SPS to Refund $14.5M in Fuel Costs

The PUC signed off on Southwestern Public Service’s request to refund its Texas retail customers $14.5 million for over-collected fuel costs from January 2016 through May 2018. SPS reached a unanimous settlement with commission staff, Texas Industrial Energy Consumers (TIEC) and the Alliance of Xcel Municipalities (AXM) (48718).

SPS has a separate docket before the PUC, in which it has asked permission to replace its two seasonal formulas used to determine its fuel factors with a single formula (49616).

The company said the move is necessary because its new 478-MW Hale Wind Project has changed its resource mix and because SPP’s market has affected its system-average fuel and purchased power costs. The new formula will ensure the wind facility’s benefits are passed on to customers “timely,” SPS said.

TIEC, AXM and the Office of Public Utility Counsel have intervened in the proceeding.

Residential customers will see about a 3.25% increase on their bill from June through September, or about $3.73/month for those using 1,000 kWh/month of electricity, the company said.

Broker Registration Forms OK’d

The commission approved electric broker registration forms to comply with Senate Bill 1497, which requires representatives paid for brokerage services to register with the state (49711).

The bill goes into effect Sept. 1. The PUC will maintain a list of registered brokers on its website.

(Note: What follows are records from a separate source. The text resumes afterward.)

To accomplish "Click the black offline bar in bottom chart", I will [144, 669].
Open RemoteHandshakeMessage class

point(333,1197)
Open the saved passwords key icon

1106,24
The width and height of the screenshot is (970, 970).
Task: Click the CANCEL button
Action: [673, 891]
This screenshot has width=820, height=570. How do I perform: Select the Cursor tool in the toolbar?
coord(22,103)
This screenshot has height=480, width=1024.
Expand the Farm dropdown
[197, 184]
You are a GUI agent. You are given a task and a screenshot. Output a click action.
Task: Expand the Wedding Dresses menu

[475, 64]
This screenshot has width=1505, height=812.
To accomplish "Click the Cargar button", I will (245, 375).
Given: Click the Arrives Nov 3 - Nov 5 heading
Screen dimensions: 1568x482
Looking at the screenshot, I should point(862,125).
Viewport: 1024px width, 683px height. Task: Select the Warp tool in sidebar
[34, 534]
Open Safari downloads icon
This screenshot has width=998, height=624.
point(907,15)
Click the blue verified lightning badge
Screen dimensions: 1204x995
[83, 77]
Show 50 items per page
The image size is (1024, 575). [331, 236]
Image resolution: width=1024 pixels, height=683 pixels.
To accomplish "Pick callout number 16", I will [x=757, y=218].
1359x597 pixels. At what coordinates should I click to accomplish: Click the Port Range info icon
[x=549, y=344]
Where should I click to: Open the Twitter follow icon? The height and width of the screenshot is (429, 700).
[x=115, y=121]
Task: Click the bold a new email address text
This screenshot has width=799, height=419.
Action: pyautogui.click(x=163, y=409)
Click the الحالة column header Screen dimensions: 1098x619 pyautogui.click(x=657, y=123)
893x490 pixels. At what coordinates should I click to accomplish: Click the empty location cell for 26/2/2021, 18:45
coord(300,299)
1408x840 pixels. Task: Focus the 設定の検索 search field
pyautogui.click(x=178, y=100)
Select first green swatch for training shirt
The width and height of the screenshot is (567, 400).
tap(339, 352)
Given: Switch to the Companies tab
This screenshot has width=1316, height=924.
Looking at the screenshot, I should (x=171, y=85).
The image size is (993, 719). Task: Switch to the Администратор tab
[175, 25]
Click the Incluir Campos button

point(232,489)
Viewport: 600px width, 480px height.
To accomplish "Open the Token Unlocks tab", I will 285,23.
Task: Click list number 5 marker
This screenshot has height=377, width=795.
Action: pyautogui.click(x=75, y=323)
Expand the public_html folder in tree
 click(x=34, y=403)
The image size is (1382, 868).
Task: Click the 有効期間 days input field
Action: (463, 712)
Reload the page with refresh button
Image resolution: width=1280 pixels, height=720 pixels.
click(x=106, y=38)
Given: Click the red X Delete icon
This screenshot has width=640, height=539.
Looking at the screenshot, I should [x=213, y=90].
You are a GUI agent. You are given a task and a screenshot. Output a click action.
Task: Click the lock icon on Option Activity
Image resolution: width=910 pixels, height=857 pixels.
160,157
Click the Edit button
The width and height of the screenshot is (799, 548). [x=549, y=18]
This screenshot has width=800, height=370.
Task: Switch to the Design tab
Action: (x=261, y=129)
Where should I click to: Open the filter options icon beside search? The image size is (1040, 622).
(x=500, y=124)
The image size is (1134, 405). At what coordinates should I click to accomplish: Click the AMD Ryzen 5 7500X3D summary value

Thoughts, Prayers for El Paso Victims

Texas Public Utility Commission
Chair DeAnn Walker shares the PUC’s thoughts and prayers for El Paso Electric employees affected by the Aug. 3 mass shooting.

Walker opened the meeting by extending thoughts and prayers on behalf of the commission to three El Paso Electric employees who she said had family involved in the city’s deadly Aug. 3 shooting. She said one of the employees lost their mother.

“It’s rocking the entire community,” Walker said.